In most states, wills are governed by the Uniform Probate Code (commonly known as the UPC) either in whole in parcel.
States that have adopted the UPC in whole include; Alaska, Arizona, Colorado, Florida, Hawaii, Idaho, Maine, Michigan, Minnesota, Montana, Nebraska, New Mexico, North Dakota, South Carolina, South Dakota, and Utah. Other states have adopted parts of the UPC which is supplemented by that particular state’s statutory scheme.
Probate refers to the manner in which a duly executed will (requirements for proper will execution are also found in the UPC or in state statutes) ascertains beneficiaries, distributes property, and passes legal title from the decedent to the beneficiary. Probate is most commonly done where there are issues of clarification in a will or where there are challenges to the will such as incapacity, duress, or fraud.
Simply put, probate distributes the decedent’s property to the beneficiary and passes legal title to the property. In some instances, management of the property can begin on the death of the decedent but legal title is clouded until the title is legally transferred through the probate process.
Instances where an estate is required for a probate process
Strictly speaking the will itself is not probated, the estate left by the decedent is what must go through the probate process.
There are a few instances where an estate is required to go through probate such as when the decedent dies with no will to distribute the assets of their estate.
When the decedent leaves a valid will
Another instance where an estate must be probated is where the decedent leaves a valid will; a validly executed will can eliminate some of the uncertainty of estate succession, but is still necessary to properly distribute assets with legal title. Some states allow for a simplified distribution process for smaller estates (in Florida it is called a Summary Administration when the estate is valued less than $75,000 excluding homestead property), but the process itself is still technically probate.
When there are problems with the existing will
Another instance where a will must be probated is when there are problems with the existing will such as mistakes in the breadth of the decedent’s assets, or where there are problems with the formality requirements of the will. Also, when the property is solely in the decedent’s name the estate must also pass through probate to transfer title in the property to the named will beneficiary.
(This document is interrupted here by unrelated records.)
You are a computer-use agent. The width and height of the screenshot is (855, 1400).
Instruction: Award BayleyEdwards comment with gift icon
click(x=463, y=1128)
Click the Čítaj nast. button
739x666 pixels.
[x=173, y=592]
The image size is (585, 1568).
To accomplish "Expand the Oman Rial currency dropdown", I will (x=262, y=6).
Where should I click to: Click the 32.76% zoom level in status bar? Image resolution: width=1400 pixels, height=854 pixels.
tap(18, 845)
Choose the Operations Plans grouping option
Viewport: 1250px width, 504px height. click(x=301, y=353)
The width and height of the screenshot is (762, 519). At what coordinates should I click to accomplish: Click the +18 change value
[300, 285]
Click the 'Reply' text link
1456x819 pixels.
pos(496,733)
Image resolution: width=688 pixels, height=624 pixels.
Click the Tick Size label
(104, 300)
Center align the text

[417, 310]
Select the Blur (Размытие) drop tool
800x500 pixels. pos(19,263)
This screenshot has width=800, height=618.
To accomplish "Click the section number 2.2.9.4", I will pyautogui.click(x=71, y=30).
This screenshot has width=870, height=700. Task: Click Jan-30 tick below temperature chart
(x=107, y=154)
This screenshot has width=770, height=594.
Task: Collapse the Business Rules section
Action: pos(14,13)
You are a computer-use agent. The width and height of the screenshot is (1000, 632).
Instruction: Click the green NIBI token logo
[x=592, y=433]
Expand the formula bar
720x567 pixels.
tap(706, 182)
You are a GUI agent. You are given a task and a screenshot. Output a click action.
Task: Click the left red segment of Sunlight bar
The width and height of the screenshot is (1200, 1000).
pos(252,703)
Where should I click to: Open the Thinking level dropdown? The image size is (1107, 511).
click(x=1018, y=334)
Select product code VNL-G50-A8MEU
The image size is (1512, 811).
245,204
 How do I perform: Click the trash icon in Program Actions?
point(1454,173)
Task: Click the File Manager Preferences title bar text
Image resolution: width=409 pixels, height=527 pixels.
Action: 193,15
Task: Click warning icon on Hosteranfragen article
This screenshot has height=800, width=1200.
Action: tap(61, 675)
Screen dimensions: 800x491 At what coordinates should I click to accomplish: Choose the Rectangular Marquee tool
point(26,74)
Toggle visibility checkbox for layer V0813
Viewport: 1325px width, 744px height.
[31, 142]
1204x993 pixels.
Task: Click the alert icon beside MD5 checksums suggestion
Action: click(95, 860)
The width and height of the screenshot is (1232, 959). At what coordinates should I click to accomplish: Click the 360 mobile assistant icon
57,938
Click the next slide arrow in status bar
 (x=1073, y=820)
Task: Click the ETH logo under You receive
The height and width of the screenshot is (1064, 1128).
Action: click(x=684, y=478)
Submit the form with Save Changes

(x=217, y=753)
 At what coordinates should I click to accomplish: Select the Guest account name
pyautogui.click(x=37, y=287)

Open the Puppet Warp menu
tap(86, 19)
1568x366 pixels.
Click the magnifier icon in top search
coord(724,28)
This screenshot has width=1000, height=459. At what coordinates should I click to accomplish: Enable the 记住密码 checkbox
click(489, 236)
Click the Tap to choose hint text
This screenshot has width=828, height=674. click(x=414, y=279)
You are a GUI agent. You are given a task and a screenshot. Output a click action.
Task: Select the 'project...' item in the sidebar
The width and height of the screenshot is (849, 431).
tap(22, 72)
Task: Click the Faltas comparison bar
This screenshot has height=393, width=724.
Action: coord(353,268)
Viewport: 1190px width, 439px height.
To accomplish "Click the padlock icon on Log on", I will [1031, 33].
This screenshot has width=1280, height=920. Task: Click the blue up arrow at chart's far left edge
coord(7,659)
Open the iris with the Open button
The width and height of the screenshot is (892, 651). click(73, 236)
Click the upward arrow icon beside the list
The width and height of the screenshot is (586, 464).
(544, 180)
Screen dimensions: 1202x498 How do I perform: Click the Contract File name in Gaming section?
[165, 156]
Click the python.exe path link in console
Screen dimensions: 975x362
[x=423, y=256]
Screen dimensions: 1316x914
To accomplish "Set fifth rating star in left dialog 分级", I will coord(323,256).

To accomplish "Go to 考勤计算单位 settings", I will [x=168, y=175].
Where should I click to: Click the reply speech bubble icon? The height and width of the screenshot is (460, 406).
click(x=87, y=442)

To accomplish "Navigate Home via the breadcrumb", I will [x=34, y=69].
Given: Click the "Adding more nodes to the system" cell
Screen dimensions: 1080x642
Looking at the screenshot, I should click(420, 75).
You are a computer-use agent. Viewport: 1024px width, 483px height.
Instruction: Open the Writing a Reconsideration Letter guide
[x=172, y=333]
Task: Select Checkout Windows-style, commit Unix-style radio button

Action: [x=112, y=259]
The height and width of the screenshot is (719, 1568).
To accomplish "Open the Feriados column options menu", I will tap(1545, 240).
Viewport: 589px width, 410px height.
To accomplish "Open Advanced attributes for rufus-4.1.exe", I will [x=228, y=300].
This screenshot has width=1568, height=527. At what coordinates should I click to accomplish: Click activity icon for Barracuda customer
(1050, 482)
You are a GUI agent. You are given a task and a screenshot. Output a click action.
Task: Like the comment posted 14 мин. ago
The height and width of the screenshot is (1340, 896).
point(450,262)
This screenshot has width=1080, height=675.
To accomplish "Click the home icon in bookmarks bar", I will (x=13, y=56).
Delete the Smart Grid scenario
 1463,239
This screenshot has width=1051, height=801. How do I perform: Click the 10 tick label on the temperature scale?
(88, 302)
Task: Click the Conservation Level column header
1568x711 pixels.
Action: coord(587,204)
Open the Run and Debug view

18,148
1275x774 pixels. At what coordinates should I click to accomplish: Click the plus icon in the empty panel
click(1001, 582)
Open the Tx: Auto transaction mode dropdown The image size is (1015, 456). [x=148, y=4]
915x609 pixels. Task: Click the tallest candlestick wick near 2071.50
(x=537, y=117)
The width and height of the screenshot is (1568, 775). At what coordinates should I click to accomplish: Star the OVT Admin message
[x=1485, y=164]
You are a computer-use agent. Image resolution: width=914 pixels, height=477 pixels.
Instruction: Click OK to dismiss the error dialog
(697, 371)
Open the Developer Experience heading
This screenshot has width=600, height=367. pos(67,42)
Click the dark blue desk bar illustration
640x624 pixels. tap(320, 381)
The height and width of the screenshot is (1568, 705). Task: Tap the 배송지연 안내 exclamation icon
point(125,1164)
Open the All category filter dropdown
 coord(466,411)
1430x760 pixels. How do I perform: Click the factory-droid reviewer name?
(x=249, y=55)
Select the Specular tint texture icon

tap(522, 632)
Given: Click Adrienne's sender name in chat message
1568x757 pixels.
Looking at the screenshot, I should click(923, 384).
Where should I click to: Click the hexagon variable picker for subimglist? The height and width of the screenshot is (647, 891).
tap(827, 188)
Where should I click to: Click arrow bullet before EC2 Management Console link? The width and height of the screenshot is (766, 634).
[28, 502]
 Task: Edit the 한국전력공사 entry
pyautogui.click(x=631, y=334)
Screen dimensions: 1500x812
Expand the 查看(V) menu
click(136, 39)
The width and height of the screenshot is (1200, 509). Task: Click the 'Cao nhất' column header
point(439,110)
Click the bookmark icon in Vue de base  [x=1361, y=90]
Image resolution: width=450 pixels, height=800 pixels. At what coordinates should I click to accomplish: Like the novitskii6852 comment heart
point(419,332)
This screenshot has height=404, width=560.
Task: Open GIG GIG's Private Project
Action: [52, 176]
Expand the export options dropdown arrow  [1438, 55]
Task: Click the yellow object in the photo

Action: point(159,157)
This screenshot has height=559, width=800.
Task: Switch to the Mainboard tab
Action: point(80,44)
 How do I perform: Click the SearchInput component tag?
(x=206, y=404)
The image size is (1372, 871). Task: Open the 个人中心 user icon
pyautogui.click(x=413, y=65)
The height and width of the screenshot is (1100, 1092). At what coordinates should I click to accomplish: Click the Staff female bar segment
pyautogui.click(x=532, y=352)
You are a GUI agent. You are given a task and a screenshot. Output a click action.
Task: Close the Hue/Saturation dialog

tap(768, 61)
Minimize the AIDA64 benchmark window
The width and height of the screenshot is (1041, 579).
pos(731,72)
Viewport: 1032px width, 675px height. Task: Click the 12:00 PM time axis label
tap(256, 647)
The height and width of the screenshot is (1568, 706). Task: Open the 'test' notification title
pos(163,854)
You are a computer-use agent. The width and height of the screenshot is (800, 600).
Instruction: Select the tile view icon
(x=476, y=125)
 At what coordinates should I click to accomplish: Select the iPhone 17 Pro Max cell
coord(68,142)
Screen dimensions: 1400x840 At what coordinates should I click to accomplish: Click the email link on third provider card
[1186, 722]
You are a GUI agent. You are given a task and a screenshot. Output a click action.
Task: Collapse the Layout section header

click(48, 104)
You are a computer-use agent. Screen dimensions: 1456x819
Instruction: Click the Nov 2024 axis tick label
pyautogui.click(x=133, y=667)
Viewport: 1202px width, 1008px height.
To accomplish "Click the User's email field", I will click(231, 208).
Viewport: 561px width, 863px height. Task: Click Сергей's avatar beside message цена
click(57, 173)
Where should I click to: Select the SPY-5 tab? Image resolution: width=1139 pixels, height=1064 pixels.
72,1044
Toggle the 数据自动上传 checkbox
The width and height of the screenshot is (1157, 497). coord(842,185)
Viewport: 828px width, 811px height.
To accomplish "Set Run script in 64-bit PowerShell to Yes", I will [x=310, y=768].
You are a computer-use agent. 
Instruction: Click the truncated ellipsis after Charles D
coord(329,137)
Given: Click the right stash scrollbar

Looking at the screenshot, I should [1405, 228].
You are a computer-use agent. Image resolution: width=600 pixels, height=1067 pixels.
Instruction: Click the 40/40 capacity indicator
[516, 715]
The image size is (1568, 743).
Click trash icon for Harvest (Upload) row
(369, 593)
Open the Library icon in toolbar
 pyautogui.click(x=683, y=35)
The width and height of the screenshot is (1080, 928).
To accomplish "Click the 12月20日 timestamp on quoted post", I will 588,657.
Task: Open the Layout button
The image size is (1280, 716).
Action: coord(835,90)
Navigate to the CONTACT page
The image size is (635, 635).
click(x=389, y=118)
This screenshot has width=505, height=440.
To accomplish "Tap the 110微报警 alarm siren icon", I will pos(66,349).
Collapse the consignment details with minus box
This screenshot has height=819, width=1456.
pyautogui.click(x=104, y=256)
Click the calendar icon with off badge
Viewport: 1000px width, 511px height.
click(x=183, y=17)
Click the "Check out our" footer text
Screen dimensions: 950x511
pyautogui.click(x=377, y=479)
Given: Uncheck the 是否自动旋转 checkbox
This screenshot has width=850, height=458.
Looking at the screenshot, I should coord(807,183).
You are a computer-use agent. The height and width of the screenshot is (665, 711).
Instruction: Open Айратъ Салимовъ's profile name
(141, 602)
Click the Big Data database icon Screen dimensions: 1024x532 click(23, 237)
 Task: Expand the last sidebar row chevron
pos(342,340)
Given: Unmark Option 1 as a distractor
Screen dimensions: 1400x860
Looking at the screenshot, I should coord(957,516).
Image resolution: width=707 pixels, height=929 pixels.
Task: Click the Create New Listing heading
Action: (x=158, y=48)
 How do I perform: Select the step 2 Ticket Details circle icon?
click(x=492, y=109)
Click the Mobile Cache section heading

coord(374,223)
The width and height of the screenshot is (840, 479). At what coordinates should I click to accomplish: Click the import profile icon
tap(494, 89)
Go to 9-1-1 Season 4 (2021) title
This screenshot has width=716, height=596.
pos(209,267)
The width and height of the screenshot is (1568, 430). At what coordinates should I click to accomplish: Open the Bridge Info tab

When there are no beneficiaries
In the instance there are no named beneficiaries in the will, or when the named beneficiaries predecease the testator (the person making the will) the estate must also pass through probate to determine the appropriate beneficiaries. The Uniform Probate Code has provisions governing this type of estate distribution so check with your jurisdiction to determine whom the beneficiaries of the will should be.
When the decedent owned property as tenant in common
One final situation where will probate is necessary occurs when the decedent owned property as tenants in common; probate is required in this situation because the property is not solely owned by the decedent. While the portion of property owned in this manner will still transfer to the named beneficiary, barring any other issues with the will’s formalities, it will be transferred with the same rights and privileges as the testator had in the property.
To summarize, a duly executed will must pass through probate to transfer legal title to the named beneficiary who upon receipt of legal title may devise or distribute the property as they choose.